A tela se apaga e eu me viro para o meu pequeno público, vestindo
novamente minha máscara de imparcialidade diante dos ternos e gravatas à
minha volta.
— É um investimento arriscado. -A primeira acusação soa firme e direta.
Ótimo, eu prefiro assim.
— Se vocês procuram segurança, definitivamente, senhores, eu sou o
homem errado para o trabalho, mas se procuram um retorno financeiro
astronômico e digno do risco que lhes apresento, podem contar comigo. Esta
é uma empresa de empreendimentos imobiliários que atua nos mais diversos
campos, porém, convenhamos, não é construindo apartamentos de 60 metros
quadrados que os senhores mantiveram e ampliaram suas fortunas. Eles são
sim uma parte importante da receita e do capital da GAF, mas não são a
maior parte, nem aquela que os mantém ricos.

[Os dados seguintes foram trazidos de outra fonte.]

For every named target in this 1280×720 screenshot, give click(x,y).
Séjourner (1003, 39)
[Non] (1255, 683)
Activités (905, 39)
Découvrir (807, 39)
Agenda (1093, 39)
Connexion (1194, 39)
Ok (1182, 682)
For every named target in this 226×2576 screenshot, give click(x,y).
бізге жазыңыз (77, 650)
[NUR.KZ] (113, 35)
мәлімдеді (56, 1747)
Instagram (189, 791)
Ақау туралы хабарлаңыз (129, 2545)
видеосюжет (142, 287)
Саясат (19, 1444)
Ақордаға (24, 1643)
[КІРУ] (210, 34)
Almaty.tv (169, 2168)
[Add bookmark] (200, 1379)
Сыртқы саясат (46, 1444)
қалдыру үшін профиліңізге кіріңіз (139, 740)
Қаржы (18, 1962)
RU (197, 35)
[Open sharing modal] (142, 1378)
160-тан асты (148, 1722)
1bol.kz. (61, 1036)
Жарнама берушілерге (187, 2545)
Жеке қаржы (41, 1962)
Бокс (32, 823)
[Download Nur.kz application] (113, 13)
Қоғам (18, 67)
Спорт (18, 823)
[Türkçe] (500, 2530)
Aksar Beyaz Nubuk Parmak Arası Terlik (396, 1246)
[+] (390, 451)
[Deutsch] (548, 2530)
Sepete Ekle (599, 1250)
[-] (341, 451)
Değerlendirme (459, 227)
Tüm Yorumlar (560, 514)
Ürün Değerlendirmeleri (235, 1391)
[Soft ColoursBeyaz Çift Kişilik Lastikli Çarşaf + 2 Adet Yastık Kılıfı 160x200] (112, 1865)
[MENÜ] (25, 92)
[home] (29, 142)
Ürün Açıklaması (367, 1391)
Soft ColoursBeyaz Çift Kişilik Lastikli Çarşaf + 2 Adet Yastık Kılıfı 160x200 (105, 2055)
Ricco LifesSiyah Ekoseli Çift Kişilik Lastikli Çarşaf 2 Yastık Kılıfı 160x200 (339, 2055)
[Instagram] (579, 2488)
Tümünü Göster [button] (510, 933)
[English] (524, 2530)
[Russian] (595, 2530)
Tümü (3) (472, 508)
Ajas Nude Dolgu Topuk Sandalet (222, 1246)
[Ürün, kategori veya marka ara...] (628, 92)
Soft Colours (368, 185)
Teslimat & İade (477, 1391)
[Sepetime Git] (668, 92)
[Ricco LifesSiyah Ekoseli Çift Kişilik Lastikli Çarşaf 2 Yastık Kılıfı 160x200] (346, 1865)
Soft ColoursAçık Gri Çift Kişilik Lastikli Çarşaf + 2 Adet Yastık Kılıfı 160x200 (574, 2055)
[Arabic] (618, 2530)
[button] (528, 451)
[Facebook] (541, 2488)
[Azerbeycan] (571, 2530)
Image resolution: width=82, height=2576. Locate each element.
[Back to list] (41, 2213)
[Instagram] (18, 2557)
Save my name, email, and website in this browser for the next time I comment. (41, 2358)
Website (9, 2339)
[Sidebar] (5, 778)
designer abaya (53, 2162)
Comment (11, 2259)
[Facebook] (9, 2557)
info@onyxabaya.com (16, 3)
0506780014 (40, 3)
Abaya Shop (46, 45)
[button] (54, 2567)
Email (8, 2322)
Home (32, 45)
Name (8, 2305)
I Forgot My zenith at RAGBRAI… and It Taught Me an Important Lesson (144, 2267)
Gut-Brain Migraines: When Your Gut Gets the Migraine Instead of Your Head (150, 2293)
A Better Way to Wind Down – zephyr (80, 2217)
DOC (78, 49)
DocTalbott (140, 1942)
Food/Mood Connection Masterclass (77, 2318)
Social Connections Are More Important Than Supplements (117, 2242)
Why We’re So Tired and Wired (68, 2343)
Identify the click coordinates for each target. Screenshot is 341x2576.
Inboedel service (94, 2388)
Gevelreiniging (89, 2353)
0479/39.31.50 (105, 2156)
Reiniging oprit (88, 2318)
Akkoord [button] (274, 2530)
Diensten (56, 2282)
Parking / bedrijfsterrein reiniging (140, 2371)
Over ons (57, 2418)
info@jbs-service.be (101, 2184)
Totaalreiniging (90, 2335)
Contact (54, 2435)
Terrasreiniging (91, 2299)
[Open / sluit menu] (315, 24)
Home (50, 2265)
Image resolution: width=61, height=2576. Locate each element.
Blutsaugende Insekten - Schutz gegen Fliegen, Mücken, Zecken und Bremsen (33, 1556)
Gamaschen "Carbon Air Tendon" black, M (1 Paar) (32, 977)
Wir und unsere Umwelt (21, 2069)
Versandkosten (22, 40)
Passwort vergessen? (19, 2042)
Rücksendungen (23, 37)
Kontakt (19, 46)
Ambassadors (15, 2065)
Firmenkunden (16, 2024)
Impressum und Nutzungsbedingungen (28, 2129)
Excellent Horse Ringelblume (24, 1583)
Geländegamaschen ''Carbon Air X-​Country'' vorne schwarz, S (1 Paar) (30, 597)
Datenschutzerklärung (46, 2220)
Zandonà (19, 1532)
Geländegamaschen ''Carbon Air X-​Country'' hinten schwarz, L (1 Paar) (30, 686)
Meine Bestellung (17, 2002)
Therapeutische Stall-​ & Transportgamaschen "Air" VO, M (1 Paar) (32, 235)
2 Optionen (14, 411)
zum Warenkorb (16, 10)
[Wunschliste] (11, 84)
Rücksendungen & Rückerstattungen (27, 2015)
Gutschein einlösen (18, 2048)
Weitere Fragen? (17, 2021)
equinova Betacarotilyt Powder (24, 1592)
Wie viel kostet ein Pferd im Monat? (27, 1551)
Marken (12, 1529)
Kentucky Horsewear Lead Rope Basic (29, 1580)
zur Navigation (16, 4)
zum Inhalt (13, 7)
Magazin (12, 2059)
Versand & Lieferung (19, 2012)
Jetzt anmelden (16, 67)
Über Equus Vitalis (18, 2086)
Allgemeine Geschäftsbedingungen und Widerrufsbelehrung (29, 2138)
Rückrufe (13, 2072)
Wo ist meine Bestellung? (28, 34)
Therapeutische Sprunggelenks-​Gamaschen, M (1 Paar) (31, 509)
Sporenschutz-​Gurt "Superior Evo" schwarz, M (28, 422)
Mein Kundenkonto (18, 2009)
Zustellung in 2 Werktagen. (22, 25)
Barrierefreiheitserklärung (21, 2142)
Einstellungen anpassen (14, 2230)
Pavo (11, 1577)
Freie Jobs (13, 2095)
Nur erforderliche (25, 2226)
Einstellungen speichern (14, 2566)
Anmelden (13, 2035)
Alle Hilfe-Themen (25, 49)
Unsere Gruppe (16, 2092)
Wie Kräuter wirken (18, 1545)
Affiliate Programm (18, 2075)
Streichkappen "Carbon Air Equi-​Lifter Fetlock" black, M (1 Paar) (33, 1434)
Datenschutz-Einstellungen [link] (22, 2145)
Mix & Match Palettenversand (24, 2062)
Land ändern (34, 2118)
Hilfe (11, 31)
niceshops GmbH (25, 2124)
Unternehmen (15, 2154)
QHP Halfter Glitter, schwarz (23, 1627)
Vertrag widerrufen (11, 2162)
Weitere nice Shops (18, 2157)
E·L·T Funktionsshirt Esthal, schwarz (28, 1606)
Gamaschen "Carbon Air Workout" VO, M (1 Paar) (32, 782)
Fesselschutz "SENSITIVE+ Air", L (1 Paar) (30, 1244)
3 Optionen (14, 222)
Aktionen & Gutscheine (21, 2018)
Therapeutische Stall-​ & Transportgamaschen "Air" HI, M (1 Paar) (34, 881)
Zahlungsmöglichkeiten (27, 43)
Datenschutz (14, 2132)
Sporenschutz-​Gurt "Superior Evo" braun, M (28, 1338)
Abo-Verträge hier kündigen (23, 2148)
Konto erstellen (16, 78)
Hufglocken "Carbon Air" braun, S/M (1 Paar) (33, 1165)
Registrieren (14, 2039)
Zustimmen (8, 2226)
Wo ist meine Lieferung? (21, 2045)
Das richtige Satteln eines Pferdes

Risadas soam ao meu redor, e eu apenas balanço a cabeça.
— Nos mantém, meu amigo! Nos mantém! Não se esqueça de se incluir
no grupo. -Um dos investidores comenta, mantendo o tom de diversão, que é
exterminado pela próxima fala dita à mesa.
— Gustavo, eu entendo o que você quer dizer, mas, ainda assim, você
está apresentando um risco de sessenta e cinco porcento como se fosse de
três. -Giordano, um antigo investidor de pele enrugada, cabelos brancos, ralos
no meio da cabeça, e pele morena, contrapõe e eu sorrio.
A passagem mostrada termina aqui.